> _Data listing_
= = =

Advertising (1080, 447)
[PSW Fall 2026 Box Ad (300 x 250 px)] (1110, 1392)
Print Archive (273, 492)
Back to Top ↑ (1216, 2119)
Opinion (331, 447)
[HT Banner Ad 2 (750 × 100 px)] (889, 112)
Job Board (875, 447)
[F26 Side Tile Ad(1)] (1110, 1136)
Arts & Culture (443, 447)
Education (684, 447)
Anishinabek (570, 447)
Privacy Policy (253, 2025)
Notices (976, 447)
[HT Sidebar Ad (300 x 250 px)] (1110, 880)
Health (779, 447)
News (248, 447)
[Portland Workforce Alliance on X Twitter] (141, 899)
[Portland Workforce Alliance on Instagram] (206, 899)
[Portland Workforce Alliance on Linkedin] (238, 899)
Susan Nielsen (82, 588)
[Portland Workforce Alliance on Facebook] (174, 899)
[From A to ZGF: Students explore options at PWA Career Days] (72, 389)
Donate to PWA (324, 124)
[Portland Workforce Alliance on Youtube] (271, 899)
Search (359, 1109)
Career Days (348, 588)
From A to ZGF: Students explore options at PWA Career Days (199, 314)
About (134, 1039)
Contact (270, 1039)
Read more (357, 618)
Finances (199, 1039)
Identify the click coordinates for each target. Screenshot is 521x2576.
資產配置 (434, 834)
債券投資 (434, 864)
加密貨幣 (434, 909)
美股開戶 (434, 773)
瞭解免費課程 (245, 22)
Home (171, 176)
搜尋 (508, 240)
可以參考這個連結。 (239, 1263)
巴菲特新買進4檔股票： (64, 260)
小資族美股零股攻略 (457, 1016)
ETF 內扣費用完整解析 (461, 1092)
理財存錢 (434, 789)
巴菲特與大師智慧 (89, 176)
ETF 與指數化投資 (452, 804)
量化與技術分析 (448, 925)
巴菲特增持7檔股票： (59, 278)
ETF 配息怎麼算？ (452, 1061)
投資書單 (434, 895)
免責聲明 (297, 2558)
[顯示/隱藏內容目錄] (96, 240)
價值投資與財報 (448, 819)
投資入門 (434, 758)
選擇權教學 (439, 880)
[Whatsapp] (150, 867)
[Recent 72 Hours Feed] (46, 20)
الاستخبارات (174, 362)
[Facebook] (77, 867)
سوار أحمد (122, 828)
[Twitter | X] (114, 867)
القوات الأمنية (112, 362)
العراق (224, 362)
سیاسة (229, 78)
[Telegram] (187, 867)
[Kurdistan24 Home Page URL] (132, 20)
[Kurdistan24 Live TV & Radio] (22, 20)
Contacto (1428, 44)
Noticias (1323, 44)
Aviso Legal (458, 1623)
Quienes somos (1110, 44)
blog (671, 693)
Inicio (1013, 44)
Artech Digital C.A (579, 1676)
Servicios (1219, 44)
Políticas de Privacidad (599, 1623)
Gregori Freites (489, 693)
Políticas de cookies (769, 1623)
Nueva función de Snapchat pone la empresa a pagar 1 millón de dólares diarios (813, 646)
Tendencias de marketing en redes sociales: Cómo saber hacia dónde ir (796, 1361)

= = =

> _Aim of the exercise_
Reproduce the data in its entirety, matching each character.

> _Result of this exercise_
Advertising (1080, 447)
[PSW Fall 2026 Box Ad (300 x 250 px)] (1110, 1392)
Print Archive (273, 492)
Back to Top ↑ (1216, 2119)
Opinion (331, 447)
[HT Banner Ad 2 (750 × 100 px)] (889, 112)
Job Board (875, 447)
[F26 Side Tile Ad(1)] (1110, 1136)
Arts & Culture (443, 447)
Education (684, 447)
Anishinabek (570, 447)
Privacy Policy (253, 2025)
Notices (976, 447)
[HT Sidebar Ad (300 x 250 px)] (1110, 880)
Health (779, 447)
News (248, 447)
[Portland Workforce Alliance on X Twitter] (141, 899)
[Portland Workforce Alliance on Instagram] (206, 899)
[Portland Workforce Alliance on Linkedin] (238, 899)
Susan Nielsen (82, 588)
[Portland Workforce Alliance on Facebook] (174, 899)
[From A to ZGF: Students explore options at PWA Career Days] (72, 389)
Donate to PWA (324, 124)
[Portland Workforce Alliance on Youtube] (271, 899)
Search (359, 1109)
Career Days (348, 588)
From A to ZGF: Students explore options at PWA Career Days (199, 314)
About (134, 1039)
Contact (270, 1039)
Read more (357, 618)
Finances (199, 1039)
Identify the click coordinates for each target. Screenshot is 521x2576.
資產配置 (434, 834)
債券投資 (434, 864)
加密貨幣 (434, 909)
美股開戶 (434, 773)
瞭解免費課程 (245, 22)
Home (171, 176)
搜尋 (508, 240)
可以參考這個連結。 (239, 1263)
巴菲特新買進4檔股票： (64, 260)
小資族美股零股攻略 (457, 1016)
ETF 內扣費用完整解析 (461, 1092)
理財存錢 (434, 789)
巴菲特與大師智慧 (89, 176)
ETF 與指數化投資 (452, 804)
量化與技術分析 (448, 925)
巴菲特增持7檔股票： (59, 278)
ETF 配息怎麼算？ (452, 1061)
投資書單 (434, 895)
免責聲明 (297, 2558)
[顯示/隱藏內容目錄] (96, 240)
價值投資與財報 (448, 819)
投資入門 (434, 758)
選擇權教學 (439, 880)
[Whatsapp] (150, 867)
[Recent 72 Hours Feed] (46, 20)
الاستخبارات (174, 362)
[Facebook] (77, 867)
سوار أحمد (122, 828)
[Twitter | X] (114, 867)
القوات الأمنية (112, 362)
العراق (224, 362)
سیاسة (229, 78)
[Telegram] (187, 867)
[Kurdistan24 Home Page URL] (132, 20)
[Kurdistan24 Live TV & Radio] (22, 20)
Contacto (1428, 44)
Noticias (1323, 44)
Aviso Legal (458, 1623)
Quienes somos (1110, 44)
blog (671, 693)
Inicio (1013, 44)
Artech Digital C.A (579, 1676)
Servicios (1219, 44)
Políticas de Privacidad (599, 1623)
Gregori Freites (489, 693)
Políticas de cookies (769, 1623)
Nueva función de Snapchat pone la empresa a pagar 1 millón de dólares diarios (813, 646)
Tendencias de marketing en redes sociales: Cómo saber hacia dónde ir (796, 1361)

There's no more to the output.